Leave out pictures; repeat exactly the lines from the "Where should I" line through the last of the data below.
□ □ □ □ □
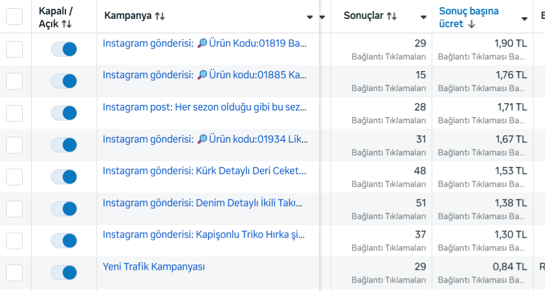Check the select-all checkbox in header
This screenshot has width=545, height=292.
[x=14, y=16]
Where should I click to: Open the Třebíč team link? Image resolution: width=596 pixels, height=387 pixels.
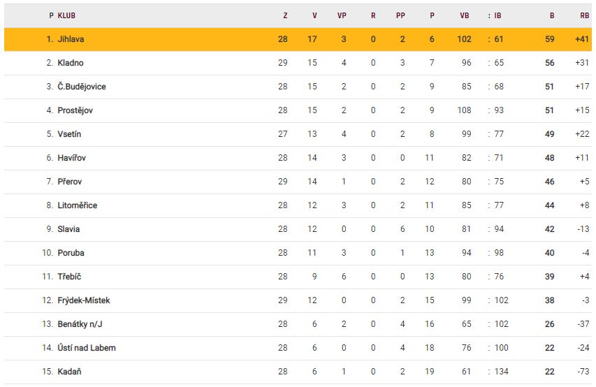[x=70, y=277]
□ □ □ □ □
• Exercise answer
Where should I click to: Open the Třebíč team link? Image resolution: width=596 pixels, height=387 pixels.
[x=70, y=277]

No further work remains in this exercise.